Though he passed away seven years ago from a congenital heart defect, Joe Strummer’s death continues to resonate with me. If Streetcore was any indication, the man still had more songs to write and sing, and it drives me crazy that, one day, I’ll have heard his entire output and there won’t be any more surprises. Until then, though, I’ve been doing my best to color in the margins. The first five Clash albums are all essential listening, as is B-sides collection Super Black Market Clash. I’m waiting for the day I finally cave and buy Cut the Crap, an album so bad that most people don’t even know or acknowledge its existence. There are the three albums Strummer cut with the Mescaleros, which I think are just as good as the Clash’s output. There are Earthquake Weather and assorted singles like “Love Kills,” “The Harder They Come,” and “It’s a Rockin’ World.” My quest to stay in touch with Strummer has since led me to
Walker, the movie, is an intentionally historically inaccurate bio-pic about William Walker (played by Ed Harris), an American who declared himself President of Nicaragua pretty much because he had enough money and firepower to do so. Strummer played a supporting role in the picture, perhaps thanks to his involvement with Cox in Sid and Nancy and Straight to Hell, and composed the soundtrack.
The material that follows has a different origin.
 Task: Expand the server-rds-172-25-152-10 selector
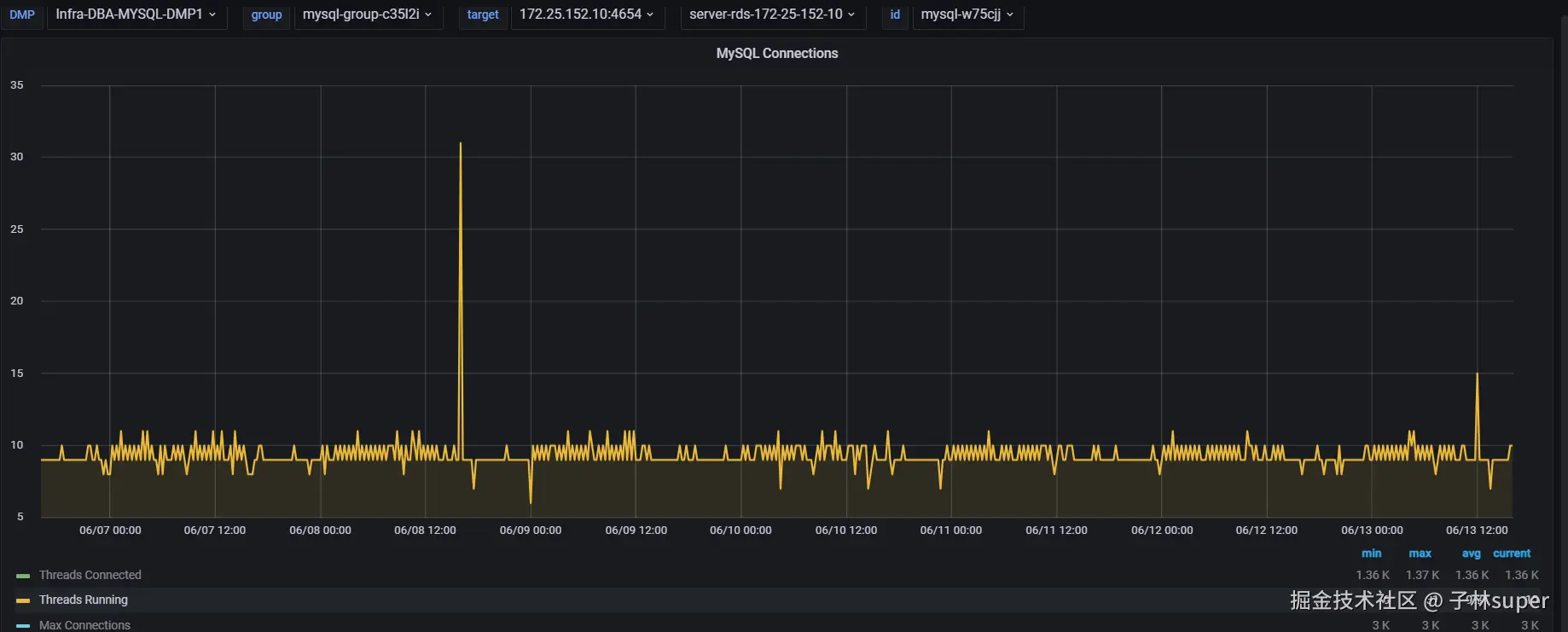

The album is an interesting listen for Strummer fans, in that it downplays most of Strummer’s strengths. There’s no reggae, and Strummer sings for only a few of the 14 tunes. Rather, he trusted his assembled studio musicians and, with the help of violinist Dick Bright, provided rough sketches for the group to draw from. Once he handed over the demos, according to Chris Salewicz’s excellent book Redemption Song: The Ballad of Joe Strummer, ol’ Joe would head out for breakfast in the afternoon while the band added touches to his foundation. The result is a record that, while not as immediate as, say, London Calling, is still appealing.